Aim: 

In this study we tested the hypotesis that alteration in Aquaporin 2 expression/trafficking, in association with the polymorphism of a-adducin, may also contribute to the extracellular volume expansion observed in essential hypertension. To test this hypothesis in humans, we monitored the urinary AQP2 excretion. Moreover AQP2 expression/trafficking in a cellular model as well as in Milan hypertensive rats was evaluated.

Methods: 

Urinary excretion of AQP2 was quantitated by ELISA in hypertensive patients and in healthy subjects.

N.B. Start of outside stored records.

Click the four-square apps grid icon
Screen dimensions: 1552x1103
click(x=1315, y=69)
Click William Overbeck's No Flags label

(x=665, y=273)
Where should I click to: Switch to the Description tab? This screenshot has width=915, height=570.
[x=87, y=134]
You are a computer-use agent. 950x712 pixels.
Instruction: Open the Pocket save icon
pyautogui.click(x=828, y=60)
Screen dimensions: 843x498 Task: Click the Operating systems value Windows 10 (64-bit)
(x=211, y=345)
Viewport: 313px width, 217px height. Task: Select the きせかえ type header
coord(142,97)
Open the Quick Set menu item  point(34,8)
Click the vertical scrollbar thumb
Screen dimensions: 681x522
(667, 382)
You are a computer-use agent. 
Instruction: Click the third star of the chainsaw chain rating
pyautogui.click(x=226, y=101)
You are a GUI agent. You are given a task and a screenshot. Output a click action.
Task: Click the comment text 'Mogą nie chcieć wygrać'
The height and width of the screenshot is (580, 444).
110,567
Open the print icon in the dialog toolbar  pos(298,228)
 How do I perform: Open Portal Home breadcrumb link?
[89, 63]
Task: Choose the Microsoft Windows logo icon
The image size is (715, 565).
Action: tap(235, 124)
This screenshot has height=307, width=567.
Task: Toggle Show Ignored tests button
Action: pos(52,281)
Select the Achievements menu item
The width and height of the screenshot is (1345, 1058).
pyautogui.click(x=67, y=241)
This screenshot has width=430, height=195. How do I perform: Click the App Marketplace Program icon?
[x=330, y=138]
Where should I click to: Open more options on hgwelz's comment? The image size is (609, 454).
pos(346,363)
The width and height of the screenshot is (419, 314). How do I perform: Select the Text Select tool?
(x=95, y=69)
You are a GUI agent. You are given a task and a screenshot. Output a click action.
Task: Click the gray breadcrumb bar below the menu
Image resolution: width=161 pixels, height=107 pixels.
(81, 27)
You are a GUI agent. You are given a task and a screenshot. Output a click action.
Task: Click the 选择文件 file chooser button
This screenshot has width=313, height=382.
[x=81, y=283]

Confocal microscopy, immunoblotting and biotynilation were used to evaluate AQP2 expression/trafficking in mutated adducin expressing renal cells (MCD4) and also in Milan hypertensive rat strain model of hypertension.

Result: 

AQP2 urinary excretion was significantly higher in hypertensive patients than in controls. Moreover in a subset of hypertensive patients carrying adducin mutation AQP2 excretion in response to acute sodium load was significantly higher compared to hypertensive patient carrying a normal adducin gene. In agreement with these results, expression of mutated adducin in MCD4 cells resulted in higher expression of AQP2 in the apical plasma membrane. Interestingly, cell surface expression of AQP2 was also higher in Milan hypertensive rat strain.

Conclusion: 

Toghether these results suggest that increase in AQP2 expression/trafficking possibly related to alteration of cytoskeleton structure, may contribute to the extracellular volume expansion observed in essential hypertension.